Others are evacuated to the contaminated areas, escaping the sectarian violence that erupts as the USSR falls apart, finding relative safety on land no one else wants.
Perhaps it is in the questions Alexievich asks as she works on Chernobyl Prayer, or a natural topic for the country-dwellers she talks to, but the effects on nature are given careful consideration. Wolves, boars, elk and foxes still roam the forests. Cats and dogs appear and disappear.
The cuckoos are calling, the magpies chattering. Roe deer are running about. But nobody can say if they’ll carry on multiplying. One morning, I looked into the orchard and there were boars grubbing about. Wild boars. You can resettle people, but not the elk and the boars.
Aside from the resilience of nature, for the people, the stories have an air of escalating horror, after the deaths of the firefighters in the immediate aftermath, to be followed by the children who are still getting sick years later, to a clean-up worker who goes home and throws out all his clothes – except his cap, which his son claims – only for the child to be later diagnosed with a brain tumour. Fatalism takes over, as farmers share meals harvested from contaminated soil with the clean-up workers and the evacuees only realise that they haven’t changed their clothes as they settle into their new locations.

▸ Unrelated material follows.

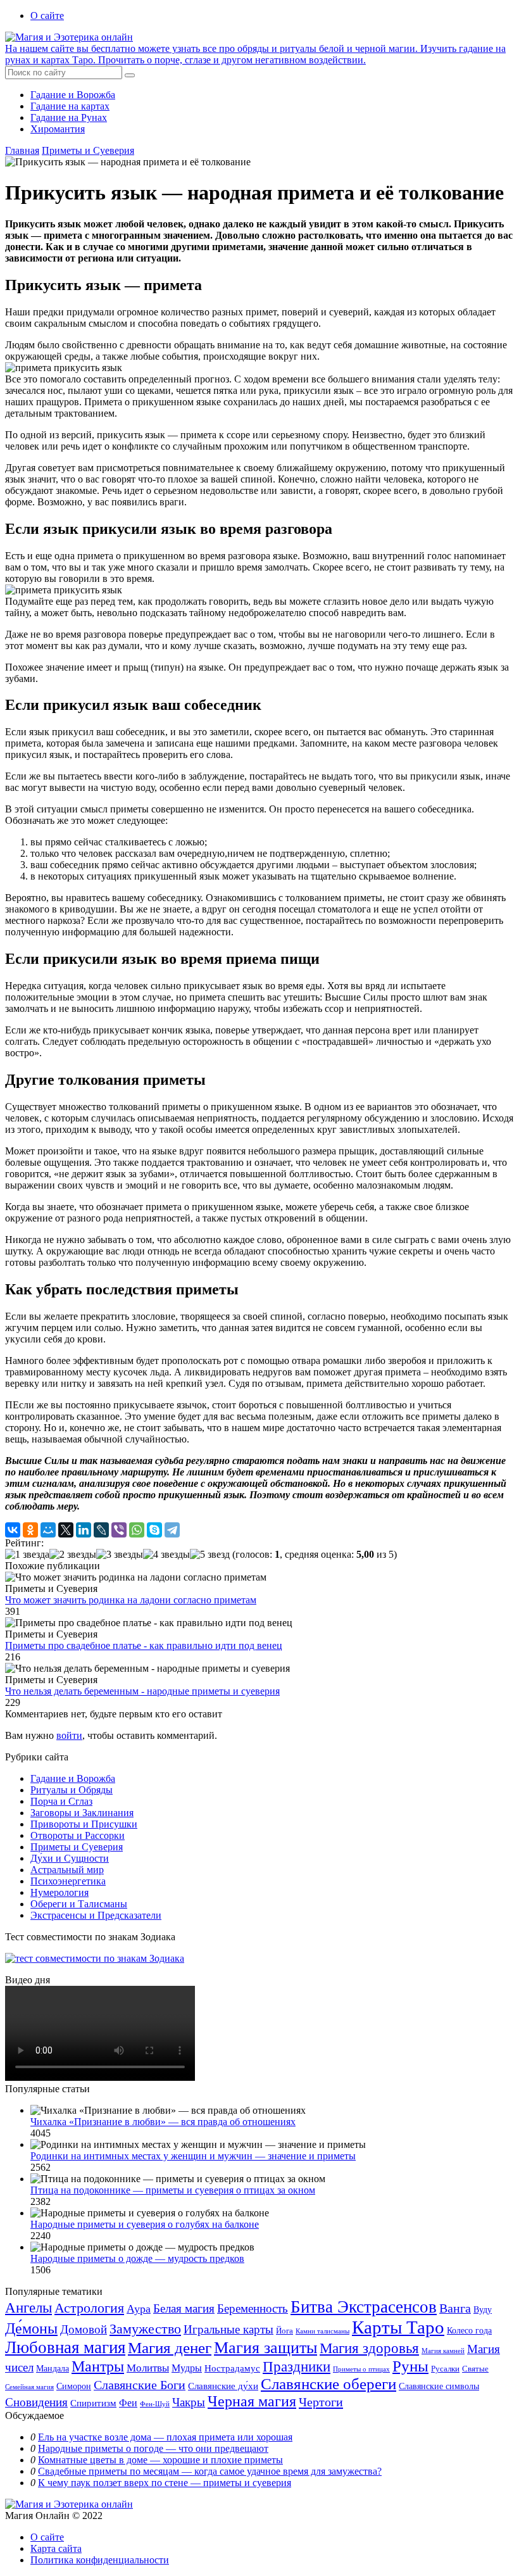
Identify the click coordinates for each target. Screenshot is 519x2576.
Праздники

In no way could you call Chernobyl Prayer an easy read. The inclusion of a monologue from a Belarusian physicist who knew exactly what was going to happen, telling of supervisors ignoring him, warnings not issued, evacuations not started, iodine going undistributed – even as Party insiders protect themselves and their families – chills the blood. ‘If we were still a closed system today, behind the Iron Curtain, people would be living right next to the reactor itself.’ Such recollections have the effect of allowing the reader to ‘eavesdrop’ on conversations it feels like we were never meant to hear.